## START Available records

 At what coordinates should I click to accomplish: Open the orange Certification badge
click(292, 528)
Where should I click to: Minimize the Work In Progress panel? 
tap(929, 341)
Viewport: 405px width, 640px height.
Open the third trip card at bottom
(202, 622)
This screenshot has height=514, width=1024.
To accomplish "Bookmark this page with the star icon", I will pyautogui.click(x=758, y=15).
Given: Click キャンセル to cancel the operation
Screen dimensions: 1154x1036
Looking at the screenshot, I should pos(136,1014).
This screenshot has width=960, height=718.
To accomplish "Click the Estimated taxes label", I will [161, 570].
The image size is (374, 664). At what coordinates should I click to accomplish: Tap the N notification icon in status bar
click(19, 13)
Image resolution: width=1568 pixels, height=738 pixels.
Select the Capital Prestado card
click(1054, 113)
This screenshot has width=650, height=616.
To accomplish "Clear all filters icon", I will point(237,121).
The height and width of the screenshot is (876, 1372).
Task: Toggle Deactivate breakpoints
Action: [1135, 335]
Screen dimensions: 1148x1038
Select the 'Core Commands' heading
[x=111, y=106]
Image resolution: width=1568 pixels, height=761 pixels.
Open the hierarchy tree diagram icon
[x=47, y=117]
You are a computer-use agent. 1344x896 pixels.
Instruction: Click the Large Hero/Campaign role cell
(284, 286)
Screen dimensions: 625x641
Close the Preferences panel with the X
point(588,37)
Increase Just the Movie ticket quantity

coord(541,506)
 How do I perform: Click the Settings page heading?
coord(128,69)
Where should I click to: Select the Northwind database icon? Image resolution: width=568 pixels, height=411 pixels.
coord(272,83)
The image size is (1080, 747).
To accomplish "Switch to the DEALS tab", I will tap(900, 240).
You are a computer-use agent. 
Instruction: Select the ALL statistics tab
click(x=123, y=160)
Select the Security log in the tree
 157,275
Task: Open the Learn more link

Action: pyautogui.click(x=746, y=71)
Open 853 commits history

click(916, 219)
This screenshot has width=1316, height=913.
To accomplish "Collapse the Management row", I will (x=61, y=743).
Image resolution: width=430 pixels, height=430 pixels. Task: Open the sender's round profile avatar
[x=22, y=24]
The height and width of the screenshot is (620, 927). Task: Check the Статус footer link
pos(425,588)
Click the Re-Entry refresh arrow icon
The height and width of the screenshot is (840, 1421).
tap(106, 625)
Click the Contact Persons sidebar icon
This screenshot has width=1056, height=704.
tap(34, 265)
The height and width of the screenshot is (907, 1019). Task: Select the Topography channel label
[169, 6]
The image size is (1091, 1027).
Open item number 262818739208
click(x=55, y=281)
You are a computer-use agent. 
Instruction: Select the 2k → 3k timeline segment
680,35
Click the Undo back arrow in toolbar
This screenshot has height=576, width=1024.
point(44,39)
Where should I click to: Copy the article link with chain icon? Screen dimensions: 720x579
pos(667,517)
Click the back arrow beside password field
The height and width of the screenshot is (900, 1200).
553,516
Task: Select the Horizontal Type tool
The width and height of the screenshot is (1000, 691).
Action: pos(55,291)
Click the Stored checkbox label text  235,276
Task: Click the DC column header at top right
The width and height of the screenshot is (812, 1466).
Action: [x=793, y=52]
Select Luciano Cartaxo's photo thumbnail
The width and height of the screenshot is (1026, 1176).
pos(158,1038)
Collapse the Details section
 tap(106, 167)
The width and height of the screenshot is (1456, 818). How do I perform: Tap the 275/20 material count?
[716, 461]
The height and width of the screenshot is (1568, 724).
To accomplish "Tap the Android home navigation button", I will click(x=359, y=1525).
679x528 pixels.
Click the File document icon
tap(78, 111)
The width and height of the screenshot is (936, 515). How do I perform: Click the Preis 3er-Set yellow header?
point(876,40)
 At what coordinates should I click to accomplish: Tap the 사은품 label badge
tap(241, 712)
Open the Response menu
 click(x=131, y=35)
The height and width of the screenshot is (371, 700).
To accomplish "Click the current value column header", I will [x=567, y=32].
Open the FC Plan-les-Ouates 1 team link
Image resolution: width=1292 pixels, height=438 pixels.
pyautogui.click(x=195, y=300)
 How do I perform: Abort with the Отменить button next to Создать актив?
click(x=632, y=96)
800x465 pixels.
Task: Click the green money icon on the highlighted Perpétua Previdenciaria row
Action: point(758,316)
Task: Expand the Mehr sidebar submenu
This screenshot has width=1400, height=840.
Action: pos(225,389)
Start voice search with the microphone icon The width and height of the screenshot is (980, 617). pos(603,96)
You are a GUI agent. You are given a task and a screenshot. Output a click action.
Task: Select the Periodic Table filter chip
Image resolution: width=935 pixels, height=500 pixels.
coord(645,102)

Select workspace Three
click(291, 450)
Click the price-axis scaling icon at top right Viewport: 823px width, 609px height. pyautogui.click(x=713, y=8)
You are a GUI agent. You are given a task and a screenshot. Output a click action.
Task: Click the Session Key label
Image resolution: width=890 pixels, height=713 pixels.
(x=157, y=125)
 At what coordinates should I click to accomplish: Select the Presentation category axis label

## END Available records

> _What you are asked to do_: Rewrite the entries from the start through the line containing "click(19, 13)", swapping "Minimize" for "Collapse" and leaving everything else as it is.

> _Right answer_:
 At what coordinates should I click to accomplish: Open the orange Certification badge
click(292, 528)
Where should I click to: Collapse the Work In Progress panel? 
tap(929, 341)
Viewport: 405px width, 640px height.
Open the third trip card at bottom
(202, 622)
This screenshot has height=514, width=1024.
To accomplish "Bookmark this page with the star icon", I will pyautogui.click(x=758, y=15).
Given: Click キャンセル to cancel the operation
Screen dimensions: 1154x1036
Looking at the screenshot, I should pos(136,1014).
This screenshot has width=960, height=718.
To accomplish "Click the Estimated taxes label", I will [161, 570].
The image size is (374, 664). At what coordinates should I click to accomplish: Tap the N notification icon in status bar
click(19, 13)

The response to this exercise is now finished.